◆ TASK TO COMPLETE ◆
Whenever a line in the data holds the string "agent", copy that line.

◆ PROVIDED DATA ◆
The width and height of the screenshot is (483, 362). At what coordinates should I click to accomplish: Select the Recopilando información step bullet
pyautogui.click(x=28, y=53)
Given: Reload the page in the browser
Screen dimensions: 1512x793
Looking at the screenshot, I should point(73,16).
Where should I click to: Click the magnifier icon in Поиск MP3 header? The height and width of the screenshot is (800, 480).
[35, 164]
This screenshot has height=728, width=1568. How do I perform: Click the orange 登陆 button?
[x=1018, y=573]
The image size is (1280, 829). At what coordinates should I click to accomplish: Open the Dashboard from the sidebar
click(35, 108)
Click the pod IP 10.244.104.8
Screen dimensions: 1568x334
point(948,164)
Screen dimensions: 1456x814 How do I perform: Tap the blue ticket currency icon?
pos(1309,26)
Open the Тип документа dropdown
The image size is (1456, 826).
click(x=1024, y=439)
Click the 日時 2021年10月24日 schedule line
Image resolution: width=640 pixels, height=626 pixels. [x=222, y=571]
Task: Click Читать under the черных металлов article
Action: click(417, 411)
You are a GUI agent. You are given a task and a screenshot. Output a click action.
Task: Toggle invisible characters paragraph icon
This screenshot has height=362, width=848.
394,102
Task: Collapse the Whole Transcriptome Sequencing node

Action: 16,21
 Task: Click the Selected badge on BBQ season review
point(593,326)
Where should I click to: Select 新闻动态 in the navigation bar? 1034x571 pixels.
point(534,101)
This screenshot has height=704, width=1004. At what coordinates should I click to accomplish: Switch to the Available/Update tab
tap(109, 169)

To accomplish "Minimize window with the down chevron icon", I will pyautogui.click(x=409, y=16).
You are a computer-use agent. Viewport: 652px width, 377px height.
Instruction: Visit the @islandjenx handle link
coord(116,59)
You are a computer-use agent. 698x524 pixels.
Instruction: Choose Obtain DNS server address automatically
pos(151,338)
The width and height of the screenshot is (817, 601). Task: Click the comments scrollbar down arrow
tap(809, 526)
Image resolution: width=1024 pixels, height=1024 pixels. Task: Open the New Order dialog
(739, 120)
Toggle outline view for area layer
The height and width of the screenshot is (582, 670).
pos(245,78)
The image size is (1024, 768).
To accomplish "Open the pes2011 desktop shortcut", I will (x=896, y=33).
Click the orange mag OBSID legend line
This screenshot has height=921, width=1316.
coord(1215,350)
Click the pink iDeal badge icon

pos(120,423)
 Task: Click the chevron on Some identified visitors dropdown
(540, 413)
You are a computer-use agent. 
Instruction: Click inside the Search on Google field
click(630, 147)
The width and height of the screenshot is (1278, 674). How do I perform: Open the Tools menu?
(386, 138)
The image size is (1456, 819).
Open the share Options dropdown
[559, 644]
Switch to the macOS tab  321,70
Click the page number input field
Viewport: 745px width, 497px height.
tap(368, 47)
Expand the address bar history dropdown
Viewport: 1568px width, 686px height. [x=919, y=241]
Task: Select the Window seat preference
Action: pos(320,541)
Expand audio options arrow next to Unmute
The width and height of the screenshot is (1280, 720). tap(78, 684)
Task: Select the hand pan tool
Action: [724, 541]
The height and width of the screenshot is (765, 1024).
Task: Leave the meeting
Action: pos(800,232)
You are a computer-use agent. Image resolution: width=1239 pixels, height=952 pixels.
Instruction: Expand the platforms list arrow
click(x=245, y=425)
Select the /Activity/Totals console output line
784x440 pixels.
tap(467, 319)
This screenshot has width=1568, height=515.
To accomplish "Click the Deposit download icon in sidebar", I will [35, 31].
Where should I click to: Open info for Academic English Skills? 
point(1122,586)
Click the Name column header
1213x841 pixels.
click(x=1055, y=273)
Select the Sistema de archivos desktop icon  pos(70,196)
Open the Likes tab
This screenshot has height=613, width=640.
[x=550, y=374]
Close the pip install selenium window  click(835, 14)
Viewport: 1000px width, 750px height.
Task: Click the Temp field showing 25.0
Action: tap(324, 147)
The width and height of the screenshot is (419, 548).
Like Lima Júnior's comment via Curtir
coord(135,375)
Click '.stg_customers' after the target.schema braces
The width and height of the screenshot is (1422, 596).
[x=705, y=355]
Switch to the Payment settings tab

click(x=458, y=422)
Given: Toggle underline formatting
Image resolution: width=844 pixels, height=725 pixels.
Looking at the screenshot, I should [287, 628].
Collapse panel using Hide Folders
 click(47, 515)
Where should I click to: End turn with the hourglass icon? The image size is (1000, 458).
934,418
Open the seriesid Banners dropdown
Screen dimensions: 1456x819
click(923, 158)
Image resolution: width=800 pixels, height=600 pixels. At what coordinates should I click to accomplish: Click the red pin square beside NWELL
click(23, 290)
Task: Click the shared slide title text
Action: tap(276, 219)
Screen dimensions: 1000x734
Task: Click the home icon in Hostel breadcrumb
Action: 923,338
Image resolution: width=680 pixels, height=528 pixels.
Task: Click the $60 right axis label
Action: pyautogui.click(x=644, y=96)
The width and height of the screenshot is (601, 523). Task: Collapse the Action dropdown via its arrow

◆ ANSWER BELOW ◆
You are a GUI agent. You are given a task and a screenshot. Output a click action.
You are a computer-use agent. Viewport: 652px width, 377px height.
You are a computer-use agent. 698x524 pixels.
You are a computer-use agent. 
You are a computer-use agent. Image resolution: width=1239 pixels, height=952 pixels.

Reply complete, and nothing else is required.